Start of Records provided

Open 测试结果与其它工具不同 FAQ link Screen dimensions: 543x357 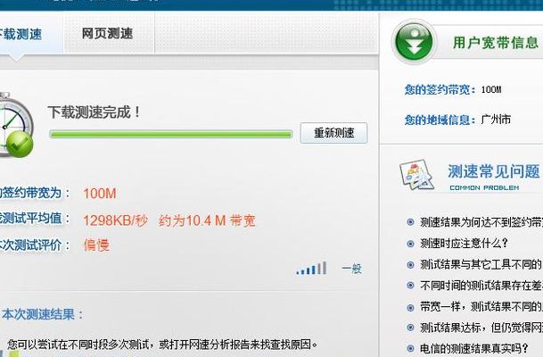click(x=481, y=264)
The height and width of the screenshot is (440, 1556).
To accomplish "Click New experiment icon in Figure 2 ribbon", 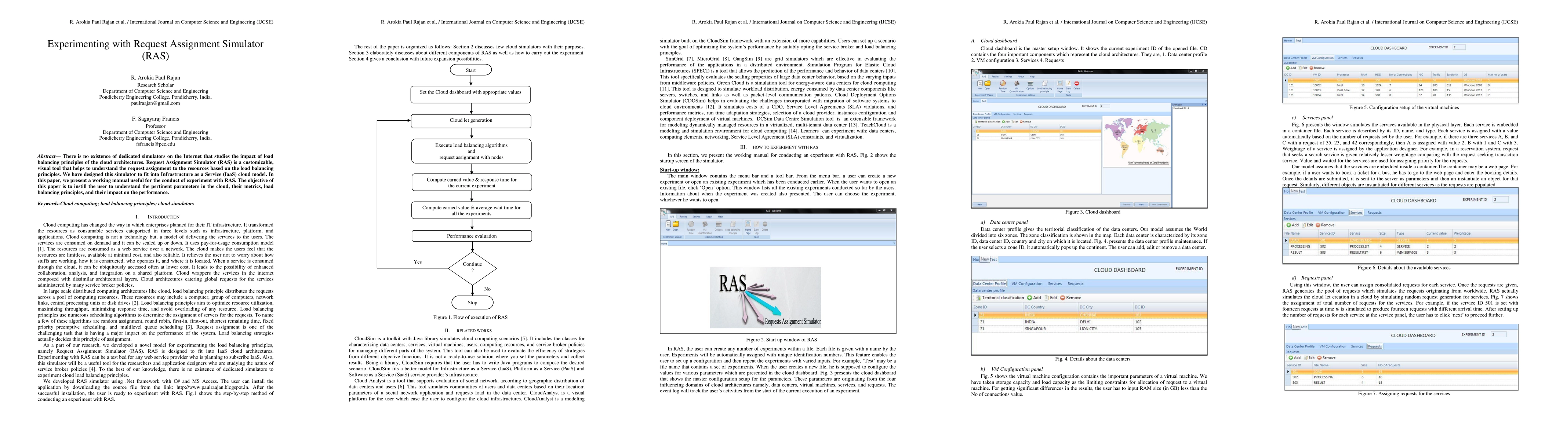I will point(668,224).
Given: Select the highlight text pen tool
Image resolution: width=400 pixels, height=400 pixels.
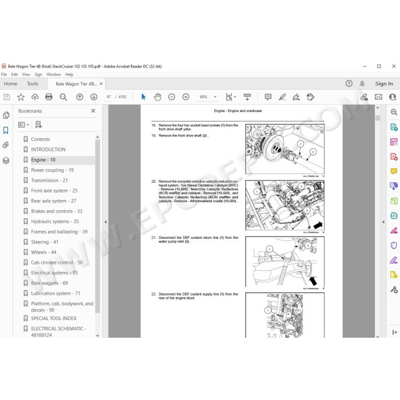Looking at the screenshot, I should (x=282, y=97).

End of Records provided

#### [What to work on]
Repeat the material word for word, from the line containing "Given: Select the highlight text pen tool" through the end. Leave out the pictures.

#### [Task result]
Given: Select the highlight text pen tool
Image resolution: width=400 pixels, height=400 pixels.
Looking at the screenshot, I should (x=282, y=97).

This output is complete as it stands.